Lesetext
• • • •
Neu eingestellte Beschäftigte erhalten bei der Aufnahme ihrer Arbeit am ersten Tag eine Information und Einarbeitung von dafür geschulten Personen (z.B. Patenverkäufer), mindestens im Umfang von Absatz 1. Die Patenverkäufer, die die neuen Beschäftigten einarbeiten, sind während der Einarbeitung so einzusetzen, dass sie diese ohne überobligatorische Inanspruchnahme durchführen können.

        

(3)     

Sogenannte Unterstützer (tageweise Einstellung) aus anderen Betrieben des Unternehmens erhalten zu Beginn ihrer Tätigkeit in der hiesigen Filiale einen Sicherheitsrundgang sowie eine Unterweisung in die betriebsüblichen Abläufe und Ansprechpartner (z.B. Führungskräfte, Pausenzeiten, Räumlichkeiten, relevante Regelungen in Betriebsvereinbarungen). Die Zeit für diese Unterweisung ist bei der konkreten Tagesplanung zu berücksichtigen.
• • • •
Datenauszug
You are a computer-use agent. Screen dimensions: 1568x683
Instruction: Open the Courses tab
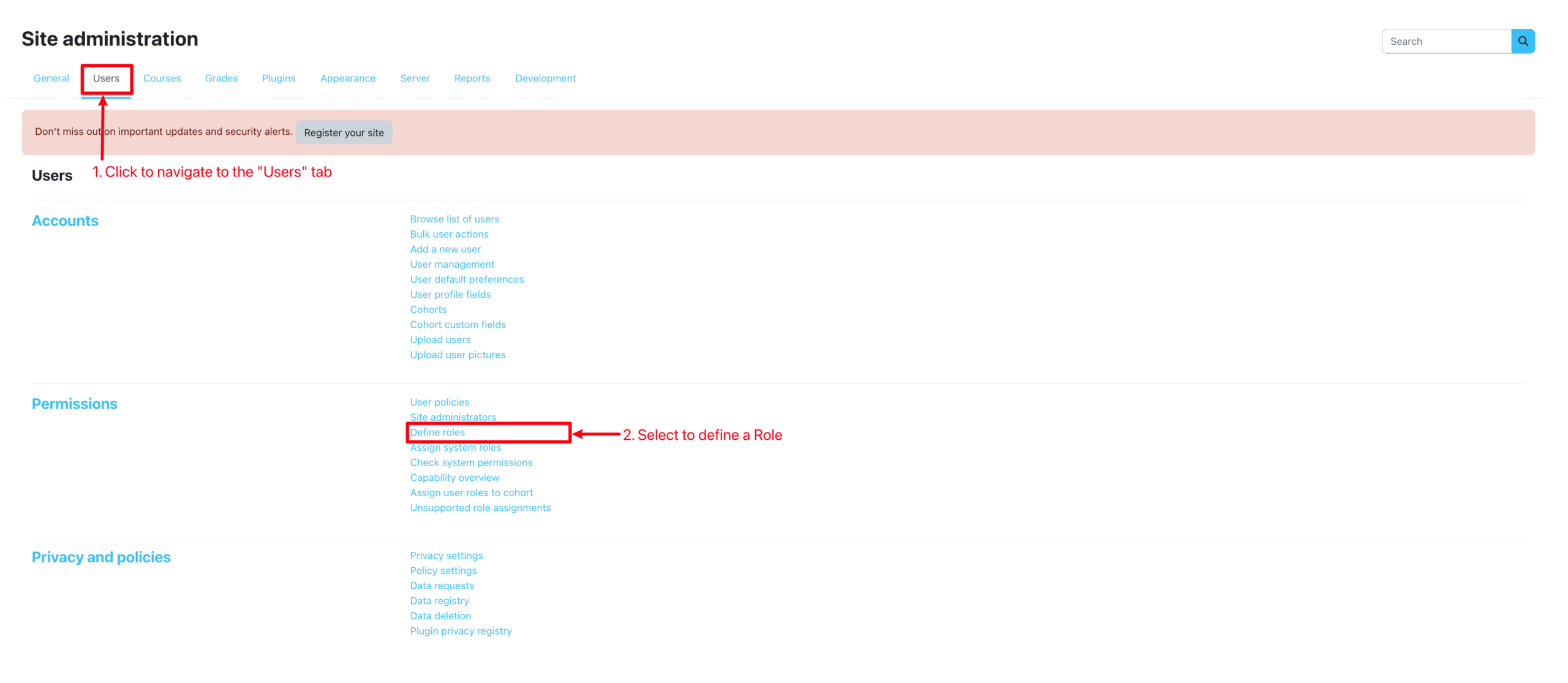coord(162,78)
• • • •
Aufgabe 1
Erklären Sie anhand des Lesetextes zur Einarbeitung, wie die Patenverkäufer während der Einarbeitung einzusetzen sind und zu welchem Zweck.
Aufgabe 2
Geben Sie den Absatz des Lesetextes zur Einarbeitung, der mit „Sogenannte Unterstützer“ beginnt, als knappe Liste wieder und behalten Sie dabei seine wesentlichen Angaben bei.
Aufgabe 3
Führen Sie den Lesetext zur Einarbeitung neuer Beschäftigter nach seinem letzten Satz fort.

Antwort 1
Die Patenverkäufer sind während der Einarbeitung so einzusetzen, dass sie diese ohne überobligatorische Inanspruchnahme durchführen können.

Antwort 2
- Betroffen: Unterstützer (tageweise Einstellung) aus anderen Betrieben des Unternehmens
- Zu Beginn ihrer Tätigkeit in der hiesigen Filiale erhalten sie:
  - einen Sicherheitsrundgang
  - eine Unterweisung in die betriebsüblichen Abläufe und Ansprechpartner (z.B. Führungskräfte, Pausenzeiten, Räumlichkeiten, relevante Regelungen in Betriebsvereinbarungen)
- Die Zeit für die Unterweisung ist bei der konkreten Tagesplanung zu berücksichtigen.

Antwort 3
        

2.    

Stehende Tätigkeiten

        

(1)     

Mitarbeiter dürfen maximal 4 Stunden pro Schicht eine stehende Tätigkeit ausführen. Die Arbeit an der Kasse, bei der Anprobe sowie am Lagertisch ist so zu organisieren, dass eine Rotation zwischen Steharbeit und bewegender Arbeit stattfindet.

        

(2)     

In den in Absatz 1 genannten Bereichen hat jeweils mindestens eine Stehhilfe mit drehbarem Sitz und Sitzneigeverstellung mit einer Höhenverstellbarkeit mittels Gasfeder mindestens im Bereich von 620 - 890 mm und mit Bodengleitern versehenen Füßen für die dort eingesetzten Beschäftigten zur Verfügung zu stehen. Für das Lager und die Kassenblöcke ist jeweils mindestens eine weitere Stehhilfe zur Verfügung zu stellen.

        

3.    

Arbeiten im Dekoraum und in den Schaufenstern

        

(1)     

Für den Transport von Torsen und Vollfiguren ist ein Hubplattformwagen Doppelschere mit mindestens zwei Lenkrädern und Stoppfunktion sowie einer Hubhöhe mindestens bis 1200 mm und einer Anhebung mindestens durch ein Pumppedal einzusetzen.

        

(2)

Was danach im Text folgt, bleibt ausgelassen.